Iran conflict puts reinsurance structures to the geopolitical test

Premiums have surged fivefold – and the real question is whether the reinsurance chain can hold

Iran conflict puts reinsurance structures to the geopolitical test

Reinsurance News

By Kenneth Araullo

The escalating Iran conflict between the United States, Israel and Tehran is prompting insurers and reinsurers to reassess their exposure across multiple lines, with Supercede co-founder Ben Rose (pictured above) warning that the crisis is testing how well reinsurance structures can absorb geopolitical volatility.

"Reinsurance is essential to a functioning insurance market, but it is not a blank check," Rose said. "Carriers will not ignore the true level of risk simply because cover is available or cheaper: they have brands and long-term customer relationships to protect."

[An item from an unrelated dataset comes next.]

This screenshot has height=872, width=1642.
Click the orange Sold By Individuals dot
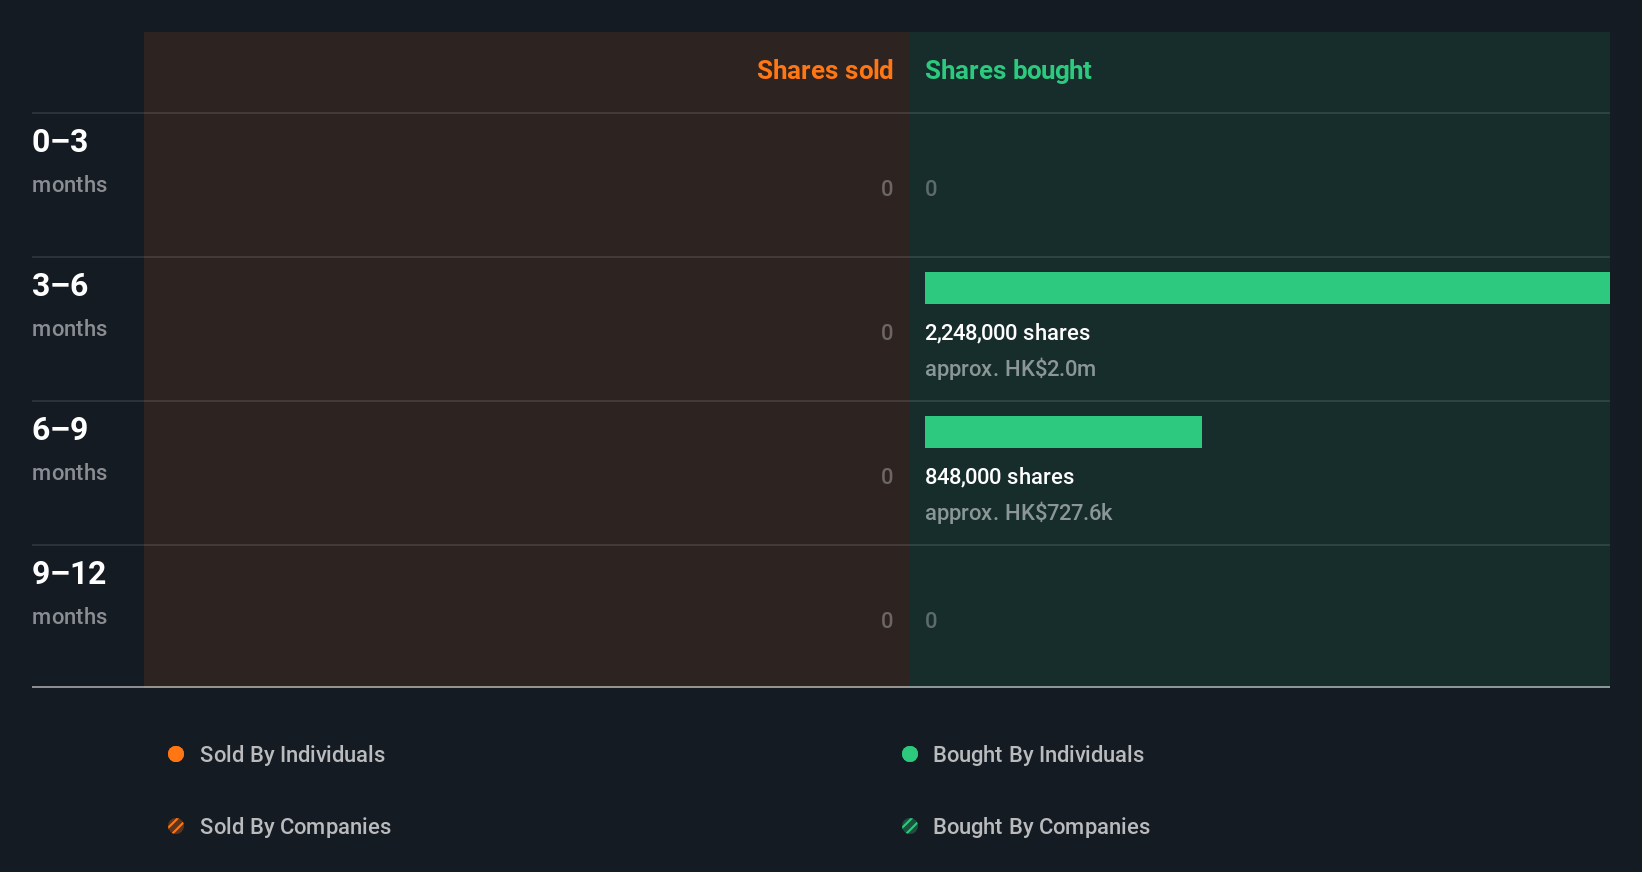(176, 754)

Rose added that underwriter pricing serves as a signal to the broader market. If cover becomes prohibitively expensive, he said, that is a prompt to ask whether the activity remains safe or sustainable.

The market data bears out those concerns. War risk premiums have climbed as high as 1% of a ship's value, up from roughly 0.2% before the conflict began. Dylan Mortimer, marine hull UK war leader at Marsh, estimated that ratings are trending between 1% and 1.5% of vessel value, with variation depending on a vessel's position relative to the Strait of Hormuz.

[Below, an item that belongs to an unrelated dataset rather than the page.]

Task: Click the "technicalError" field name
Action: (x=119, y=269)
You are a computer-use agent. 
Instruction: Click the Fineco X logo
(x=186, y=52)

With most tankers valued between $200 million and $300 million, those figures translate into hull war risk costs of up to $7.5 million per vessel. Analysts at Jefferies estimated that potential industry losses from at least seven vessels reported damaged could reach $1.75 billion.

Sheila Cameron, CEO of the Lloyd's Market Association, said roughly 1,000 vessels remain in the Persian Gulf and surrounding waters, approximately half of which are oil and gas tankers with an aggregate hull value exceeding $25 billion.

JPMorgan analysts placed total insurance exposure for Gulf-operating vessels at approximately $352 billion.

Reinsurance chain under pressure

The Iran conflict has also exposed fragility in the reinsurance chain. Multiple P&I clubs, including NorthStandard, Steamship Mutual and Skuld, canceled war risk cover after their reinsurers withdrew support.

Stephen Rudman, head of marine Asia at Aon, noted that the hull war market has reacted most immediately, with cargo war risk premiums also rising on a voyage-by-voyage basis.

Morningstar DBRS warned in a recent report that reinsurers may respond by raising attachment points or reducing capacity, leaving primary underwriters retaining more risk. The agency said the conflict poses significant underwriting and investment challenges across marine, aviation, property, travel and supply-chain lines.

Moody's, in a separate cross-sector analysis, concluded that missile and drone attacks in the Gulf are increasing tail risk for specialty insurers, though disciplined underwriting should allow large carriers to absorb losses under a baseline scenario. A prolonged Iran conflict, the rating agency cautioned, would raise the probability of multi-asset losses.

Two weeks in, Rose said, insurers will have assessed where reinsurance structures protect them and where they fall short. He warned that Supercede is also watching second-order effects.

"Reinsurers will be carefully assessing the broader economic fallout to understand how changes to global growth, inflation and interest rate trends may impact their portfolios and investments," he said. "For now, the macro factors are taking center stage, but the longer the conflict continues, the greater the risk that Iran hits something big, tall or expensive."